I got to hang out a little with this precocious 3-year old at my hotel in Colombo. Most of the time, he was very outgoing and humorous, but he had a deeper side.
Most Korean temples are painted with these colors and designs, which are intended to represent those of the natural world
Koreans love their alphabet, “Hangul,” which is easy to learn, adaptable, and therefore pro-democracy.
Koreans are, on average, and in a word, sweet
Koreans openly honor those who fought for democracy in the 20th century. The photo is of part of an exhibit at the 5.18 Archives Museum in Gwangju.

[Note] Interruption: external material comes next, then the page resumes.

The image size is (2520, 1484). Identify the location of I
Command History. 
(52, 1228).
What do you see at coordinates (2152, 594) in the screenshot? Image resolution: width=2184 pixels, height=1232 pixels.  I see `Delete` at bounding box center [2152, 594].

Japan’s temples are festival-crazy. I knew I would find one without looking. This is the festival of the Yogi Ji temple in Tokyo — for three days, thousands of celebrants compete for the privilege of carrying one of the portable shrines through the streets, while everyone else watches and eats at the food stands
Japan, Land of Mucho Matcha — these are breads dusted with it. It makes me hallucinate but the breads are just one example of Japan’s everyday art.
In Japan’s folklore, crows are credited with helping create the world, but lately the people of Tokyo think they are pests, and smart ones at that
Mask of Okame, goddess of happiness in Japanese theater and a presence all over the place.
My wonderful visit with Kazuo, Mitomi and Yuta, my niece-in-law Miho’s family in Tokyo.
Please wrap my everything the way the Japanese do
Downtown Taipei has a little bit of interesting street art….
…but my favorite was the Yu Peng exhibit at the Fine Arts Museum
The village of Yingge is famous for its ceramics — everything from toilets to tiles to fine art
The Red House in Taipei was built by the Japanese, abandoned after the Japanese left in 1948, and then became the center of the city’s LGBT community. Today, the neighborhood is teeming with tourists and gay bars.
Taipei’s temples are among the most beautiful I have ever seen. Baoan was my favorite because of the detail, the art, and the many ways it encourages visitors to connect — joss paper, candles, incense, many types of fortune telling, and many places for contemplation.
I am always looking for a dog to hug. This one was too cool for that but loved the attention he was getting in the public market near my hotel.
On my way home now….
“Find what you love and let it kill you.”
—- Good advice on the wall of a Taipei cafe.